Casablanca. Say that word and the Bogart / Bergman movie comes to mind even though it was shot in the Warner Bros studio in Burbank.
My two favorite films seen recently were shot in Casablanca and directed by the Moroccan born Maryam Touzani. Adam (2019) and The Blue
Caftan (2022) are everything American filmmakers seem unable to achieve.
Without deafening noise, explosions or sci-fi confections, each touches the souls
of their characters. Nor is there any psychological probing on display.
It is through unspoken gestures that the camera, alone,
reveals moments of a life-changing dimension. In Adam we see a widow’s face carrying
the weight of the world, slowly melt as she rediscovers joy in her eyes while
her body moves to the rhythms of Moroccan music.
In another scene we witness her reawakening while kneading
dough. Her hands take on a sensuality. In its sweep, the camera transports us as
we align with Touzani’s close-ups and a spirited humanity emerges.

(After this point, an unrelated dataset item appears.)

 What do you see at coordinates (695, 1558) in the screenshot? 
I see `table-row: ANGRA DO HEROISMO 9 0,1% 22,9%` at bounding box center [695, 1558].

The power of these films is in its simplicity. In the Blue
Caftan, the complex heroic character of the husband is revealed wordlessly,
only through the language of cinema.
At the same time, each of these films is quietly subversive
as one challenges the conventions of the male domination which consign women into a circumscribed life.
American story-telling is most-often accompanied with bombast
appropriate for a pre-adolescent brain. The operative word is power. Violence is obligatory as befits a
nation out to police the planet, accompanied by high decibels as if to wake our
numbed senses whose attention must be wrested from their smartphones.
I found the two Moroccan movies on Kanopy, a free streaming
site offered by local libraries. Touzani's latest film, Calle Malaga, will soon be available on streaming.